Explore the material:
A) Name every username that heads a post in the thread about beginner terrain parks on the East Coast.
B) Copy the records from the line with "At what (x,y)" up to and including the line with "y-tick-label: 350 is", leaving out the pictures.

Text excerpt:
# Best Terrain Park on the East Coast for beginner jibbing?



## rgrwilco (Oct 15, 2007)

judging by your name, are you from south jersey? anyways, i usually ride mountain creek up north jersey, or bear creek which is 45 min outside of philly. both places have legit boxes setup, and beginner parks.


----------



## wo0ter (Oct 21, 2009)

It looks like Creek's terrain park is set up on all blue (and black) runs. Are there any places that have park stuff set up on green runs?


----------



## qsilvr99 (Dec 22, 2009)

The beginner terrain is on an overall blue trail, however the features are on more green like portions of the trail.


----------



## pencap75 (Dec 10, 2008)

East coast blue= Green


----------



## Magnum626 (Dec 31, 2009)

^True but our East coast packed powder is a diamond compared to the rockies or west coast packed powder which is a green. :laugh:


----------



## phile00 (Jan 7, 2009)

I want to hear more about Japan. Where are you in Japan? How's the mountain? How long does their season last?


----------



## Deep (Dec 25, 2014)

rgrwilco said:


> judging by your name, are you from south jersey? anyways, i usually ride mountain creek up north jersey, or bear creek which is 45 min outside of philly. both places have legit boxes setup, and beginner parks.


I agree mountain creek terrain parks are the best for beginners like me. Belleayre has a short beginner section which I like. Anyone know of smaller features in Vermont?


----------

Given data:

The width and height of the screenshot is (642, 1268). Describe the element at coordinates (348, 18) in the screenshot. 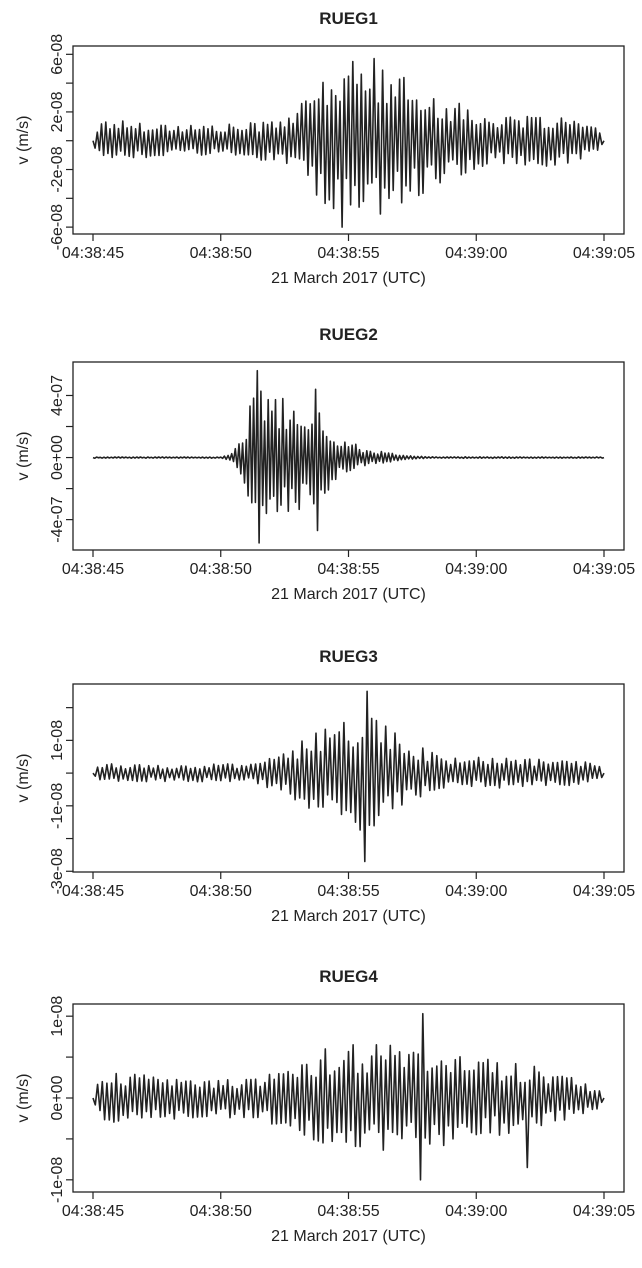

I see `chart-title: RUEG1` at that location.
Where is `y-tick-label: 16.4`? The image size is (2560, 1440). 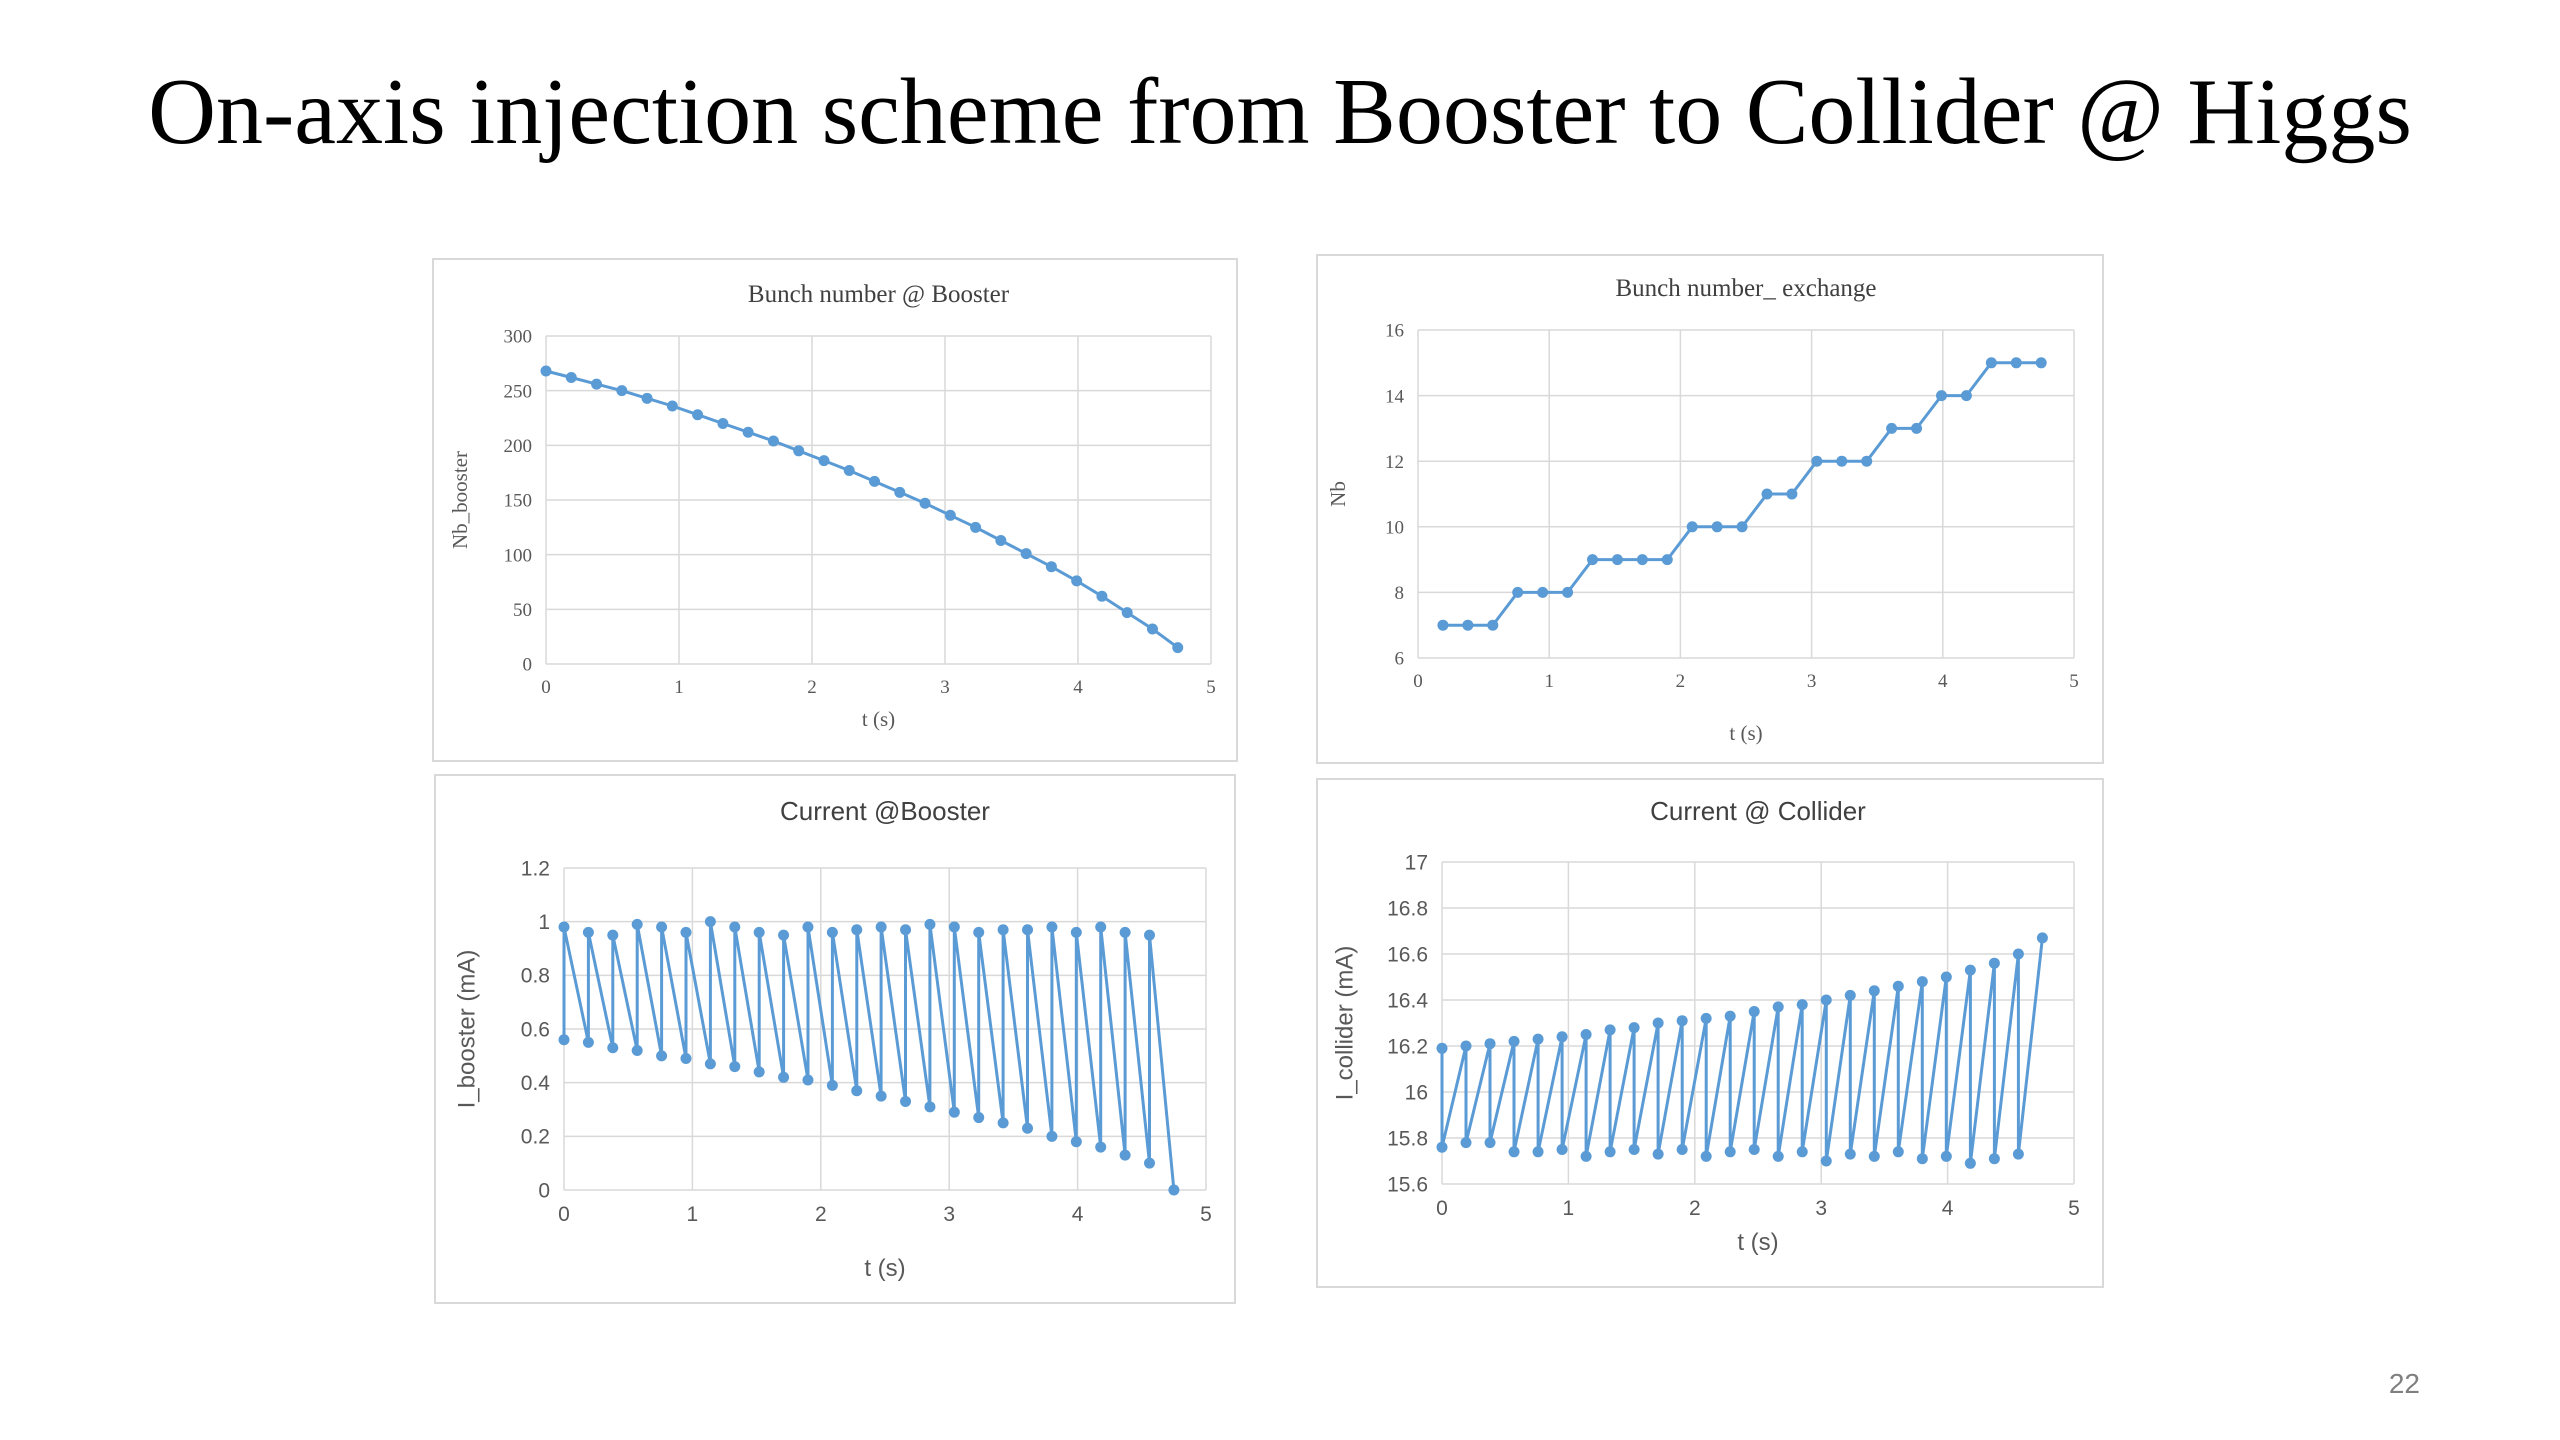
* * *
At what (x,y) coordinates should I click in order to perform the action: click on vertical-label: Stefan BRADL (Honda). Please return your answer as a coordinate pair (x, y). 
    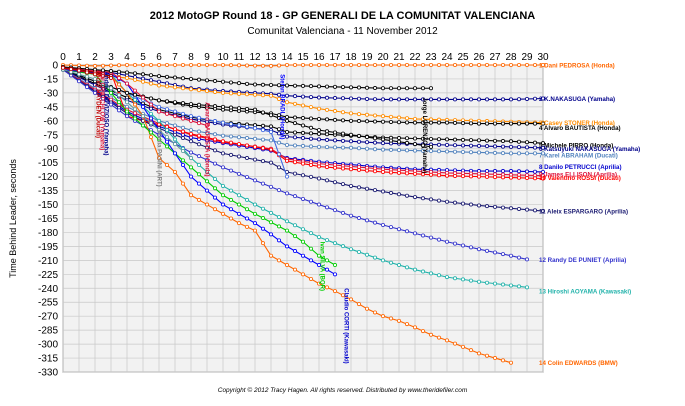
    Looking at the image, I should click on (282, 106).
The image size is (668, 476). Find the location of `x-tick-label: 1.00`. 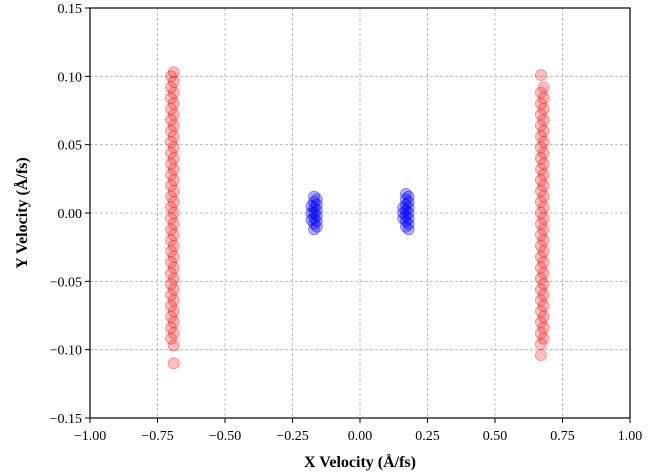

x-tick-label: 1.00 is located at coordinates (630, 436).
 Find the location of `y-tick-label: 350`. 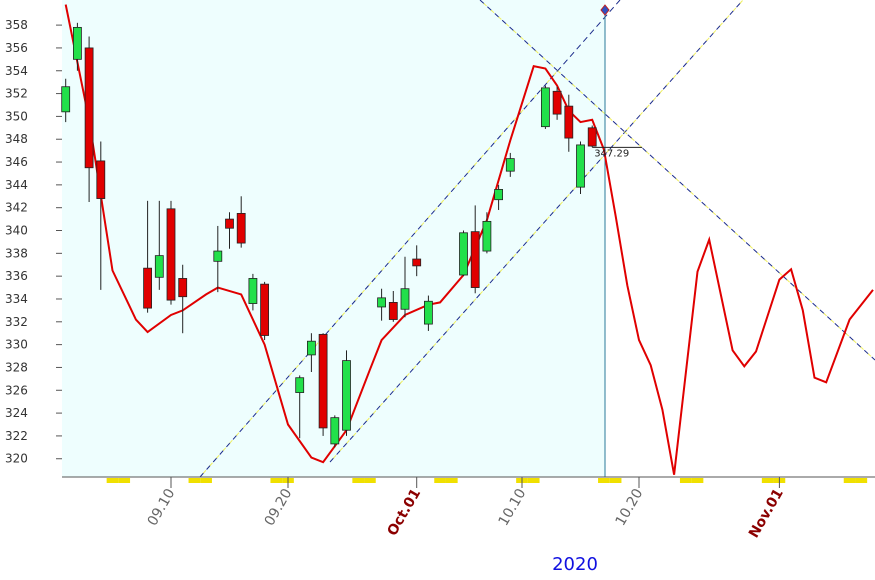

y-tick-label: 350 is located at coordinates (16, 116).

Answers in order:
A)
rgrwilco
wo0ter
qsilvr99
pencap75
Magnum626
phile00
Deep

B)
At what (x,y) coordinates should I click in order to perform the action: click on vertical-label: Stefan BRADL (Honda). Please return your answer as a coordinate pair (x, y). 
    Looking at the image, I should click on (282, 106).
The image size is (668, 476). Find the location of `x-tick-label: 1.00`. 

x-tick-label: 1.00 is located at coordinates (630, 436).
 Find the location of `y-tick-label: 350`. 

y-tick-label: 350 is located at coordinates (16, 116).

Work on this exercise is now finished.